» **WHAT THE TASK REQUIRES**
Each line from the one with "Gazzaniga, Giuseppe (449, 1136)" through the last line of the records must be output exactly, both ends included.

» **EXTRACTED INFORMATION**
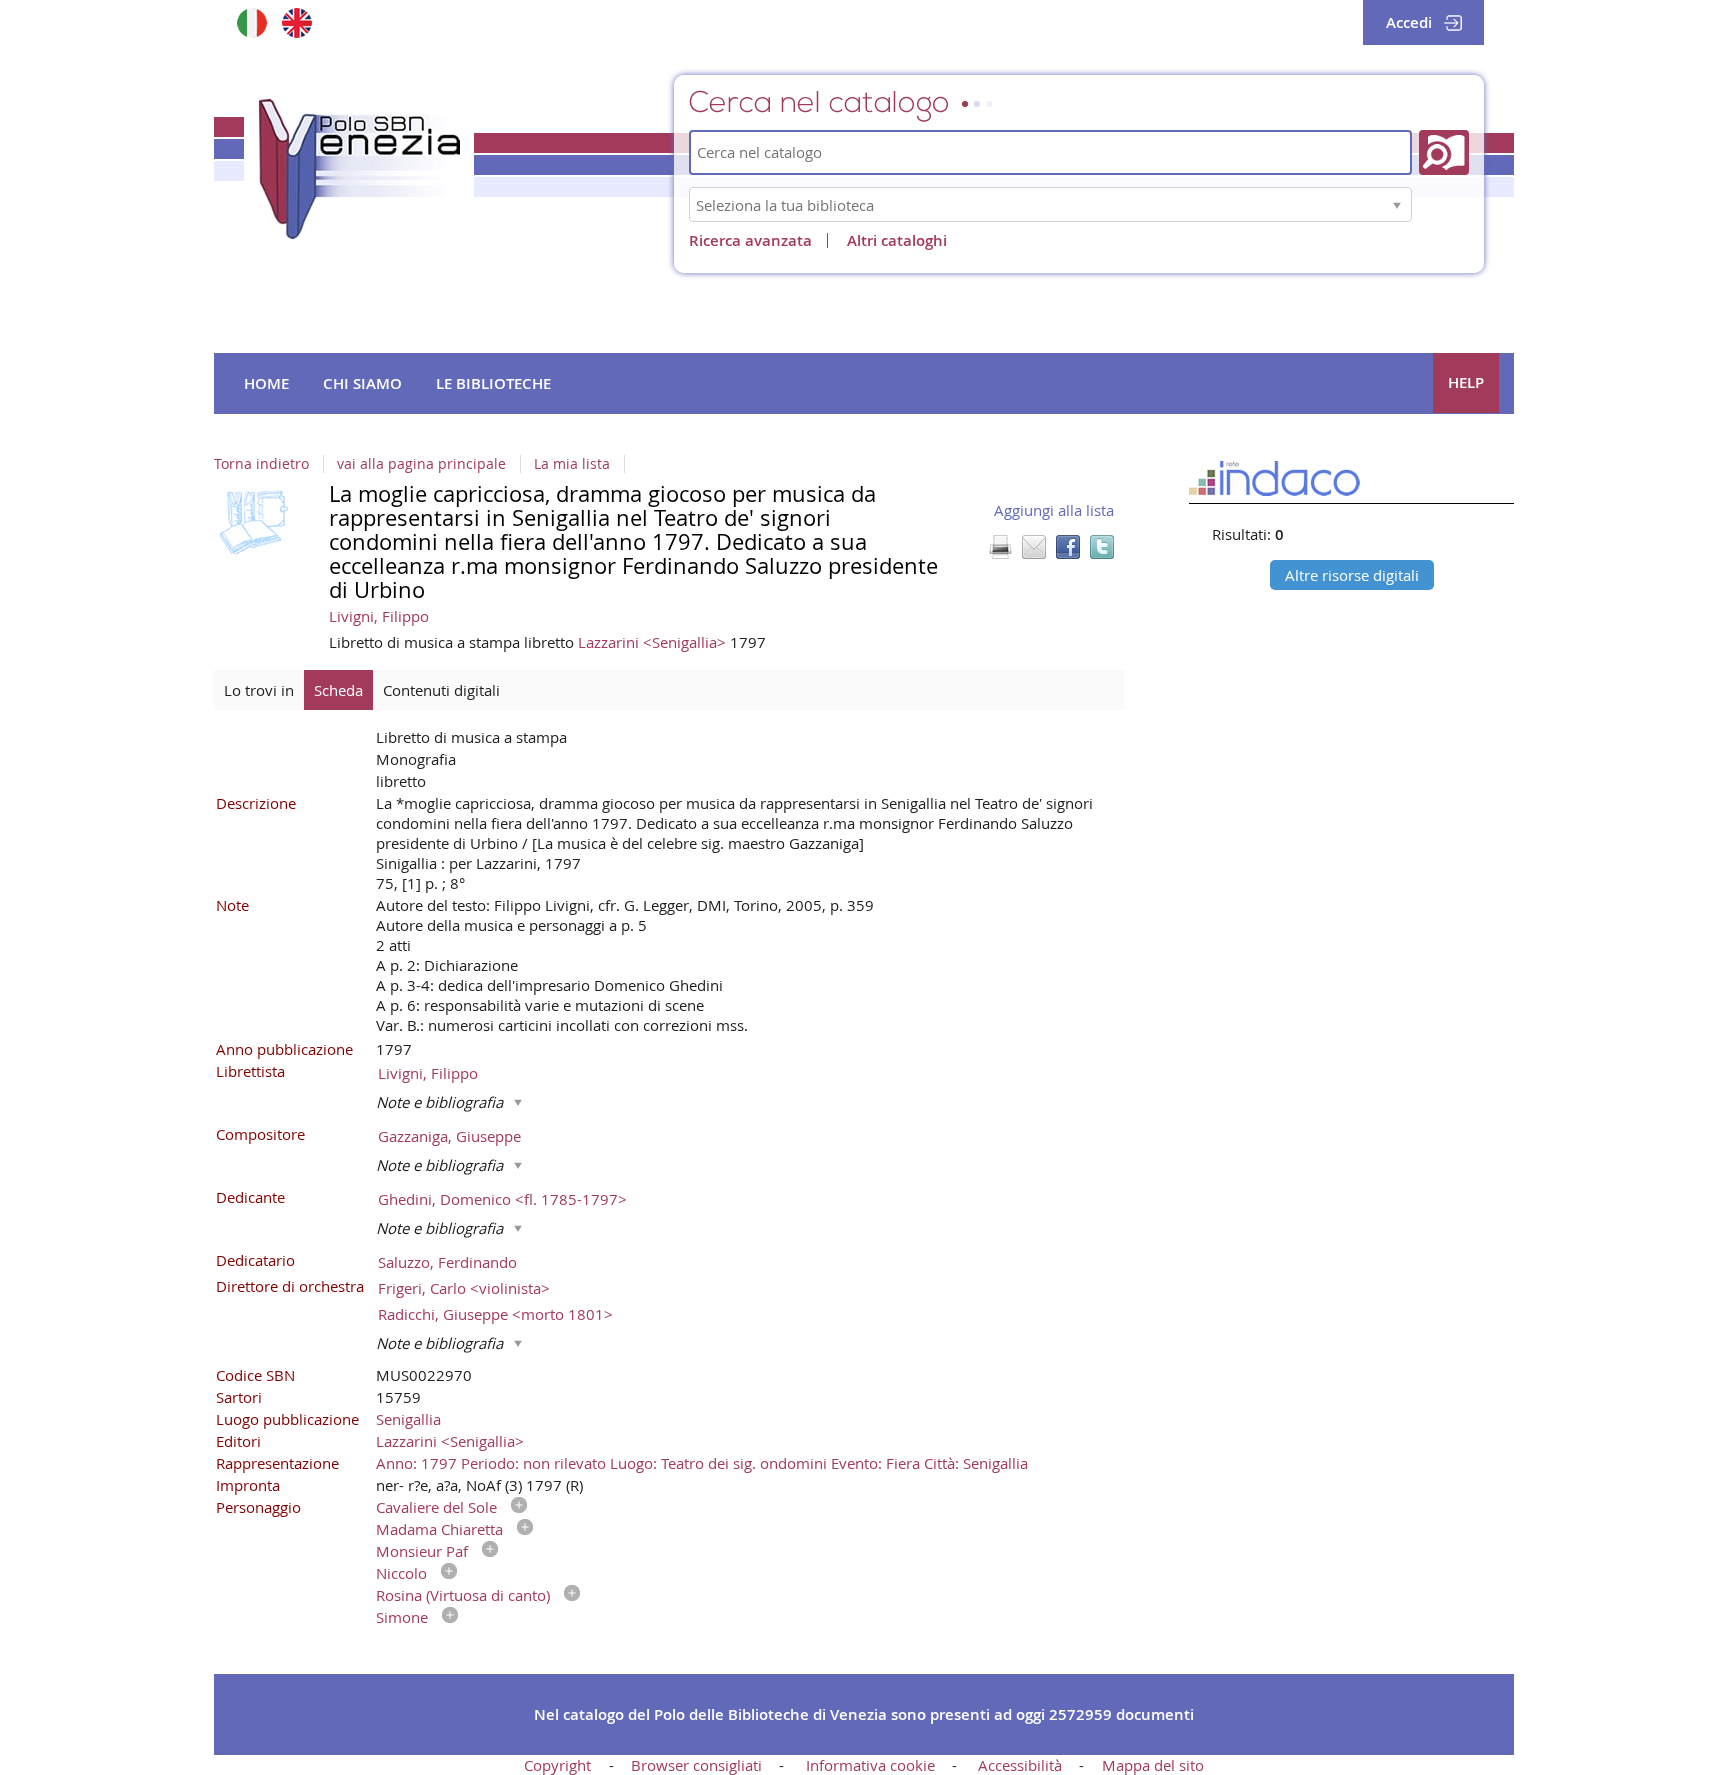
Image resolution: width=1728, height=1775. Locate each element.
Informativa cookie (870, 1765)
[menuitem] (266, 384)
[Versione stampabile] (1000, 547)
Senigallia (408, 1419)
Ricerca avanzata (750, 240)
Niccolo (401, 1573)
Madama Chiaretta (439, 1529)
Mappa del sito (1153, 1765)
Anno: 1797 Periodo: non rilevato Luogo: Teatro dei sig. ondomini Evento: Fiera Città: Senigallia (702, 1463)
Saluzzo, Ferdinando (447, 1262)
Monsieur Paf (422, 1551)
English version (296, 22)
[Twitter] (1102, 547)
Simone (402, 1617)
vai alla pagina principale (421, 464)
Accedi (1409, 22)
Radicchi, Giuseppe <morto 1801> (495, 1314)
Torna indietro (261, 464)
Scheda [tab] (338, 690)
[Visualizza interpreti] (514, 1507)
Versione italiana (251, 22)
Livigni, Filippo (379, 616)
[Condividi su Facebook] (1068, 547)
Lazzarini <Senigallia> (654, 642)
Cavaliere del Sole (436, 1507)
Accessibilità (1020, 1765)
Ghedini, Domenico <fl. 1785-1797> (502, 1199)
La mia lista (572, 464)
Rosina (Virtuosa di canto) (463, 1595)
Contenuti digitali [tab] (441, 690)
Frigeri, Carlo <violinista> (464, 1288)
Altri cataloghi (897, 240)
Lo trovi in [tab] (259, 690)
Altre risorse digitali (1352, 575)
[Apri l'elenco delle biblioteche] (1397, 204)
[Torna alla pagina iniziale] (359, 169)
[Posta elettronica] (1034, 547)
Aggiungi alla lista (1054, 510)
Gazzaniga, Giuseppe (449, 1136)
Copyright (557, 1765)
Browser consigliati (696, 1765)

» **RESPONSE AREA**
Gazzaniga, Giuseppe (449, 1136)
Copyright (557, 1765)
Browser consigliati (696, 1765)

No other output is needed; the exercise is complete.